S3 Encryption Proxy Installation¶
The CloudTaser S3 proxy is a sidecar container that provides client-side encryption for S3-compatible object storage. It intercepts S3 API calls on localhost:8190, encrypts object bodies using envelope encryption with an EU-hosted Vault Transit key, and forwards requests to the upstream storage endpoint. Data is encrypted before it leaves the pod -- the cloud provider never sees plaintext object contents.
Purpose¶
While CloudTaser's core components protect secrets in process memory, many workloads also store sensitive data in object storage (S3, GCS, Azure Blob). The S3 proxy extends data sovereignty to data at rest:
- Client-side encryption -- Objects are encrypted inside the pod before upload; the cloud provider stores only ciphertext
- EU key control -- Encryption keys are managed by the EU-hosted Vault Transit engine; the cloud provider never holds decryption keys
- Transparent to applications -- The proxy runs as a sidecar; applications point their S3 SDK to
localhost:8190and the proxy handles encryption/decryption transparently - Envelope encryption -- Each object gets a unique data encryption key (DEK), wrapped by the Vault Transit key (KEK)
S3-compatible
The proxy works with any S3-compatible endpoint: AWS S3, GCS (S3-compatible API), MinIO, Ceph, and others.
Prerequisites¶
Before enabling the S3 proxy, ensure:
- CloudTaser operator is installed -- The S3 proxy sidecar is injected by the operator's mutating webhook. See Operator Installation.
- Vault Transit engine is configured -- The proxy requires an EU-hosted Vault Transit secret engine with at least one encryption key.
- Upstream S3 credentials -- The proxy needs credentials to access the upstream S3-compatible endpoint. See S3 Proxy Credentials for detailed credential scenarios.

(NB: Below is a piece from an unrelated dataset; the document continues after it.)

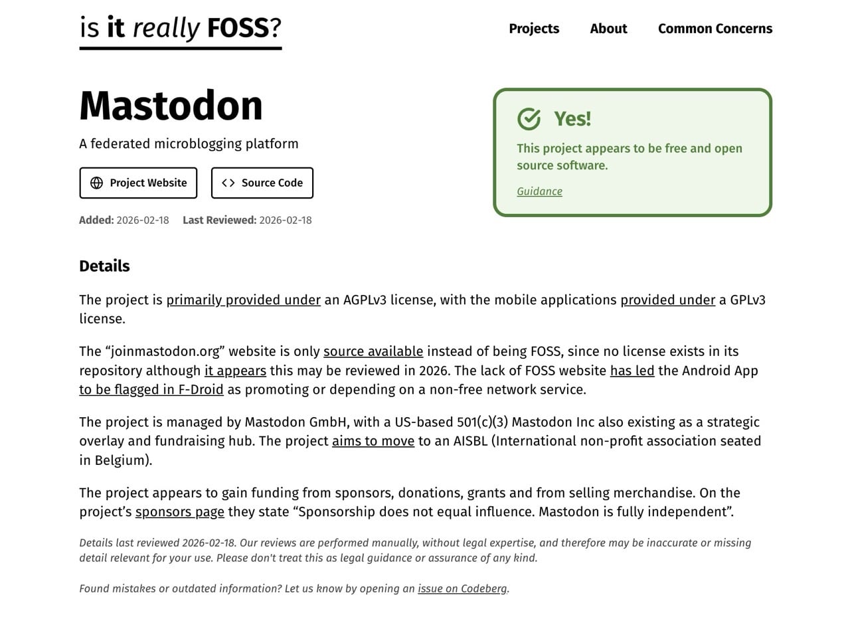Open the 'to be flagged in F-Droid' link
Image resolution: width=850 pixels, height=623 pixels.
(x=151, y=389)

Vault Transit Engine Setup¶
The S3 proxy uses Vault's Transit secret engine for envelope encryption. Configure it on your EU-hosted vault:
# Enable Transit secret engine
vault secrets enable -path=transit transit
# Create an encryption key for S3 proxy
vault write -f transit/keys/cloudtaser-s3 \
type=aes256-gcm96
Key location matters
The Transit key must be hosted on your EU vault instance. This is what ensures that the cloud provider cannot decrypt your stored data -- the key never leaves EU jurisdiction.
Grant the CloudTaser vault role access to the Transit key:
# Create policy for S3 proxy Transit operations
vault policy write cloudtaser-s3-proxy - <<EOF
path "transit/encrypt/cloudtaser-s3" {
capabilities = ["update"]
}
path "transit/decrypt/cloudtaser-s3" {
capabilities = ["update"]
}
EOF
# Attach policy to the CloudTaser Kubernetes auth role
vault write auth/kubernetes/role/cloudtaser \
bound_service_account_names="*" \
bound_service_account_namespaces="*" \
policies="cloudtaser,cloudtaser-s3-proxy" \
ttl=1h
Enable S3 Proxy on a Workload¶
The S3 proxy is enabled per-workload via pod annotations. Add the following annotations alongside the standard CloudTaser injection annotations:
apiVersion: apps/v1
kind: Deployment
metadata:
name: myapp
namespace: default
spec:
replicas: 1
selector:
matchLabels:
app: myapp
template:
metadata:
labels:
app: myapp
annotations:
# Standard CloudTaser injection
cloudtaser.io/inject: "true"
cloudtaser.io/vault-address: "https://vault.eu.example.com"
cloudtaser.io/vault-role: "cloudtaser"
cloudtaser.io/secret-paths: "secret/data/myapp/config"
cloudtaser.io/env-map: "db_password=PGPASSWORD"
# S3 proxy annotations
cloudtaser.io/s3-proxy: "true"
cloudtaser.io/s3-proxy-endpoint: "https://s3.eu-central-1.amazonaws.com"
cloudtaser.io/s3-proxy-region: "eu-central-1"
cloudtaser.io/s3-proxy-transit-key: "cloudtaser-s3"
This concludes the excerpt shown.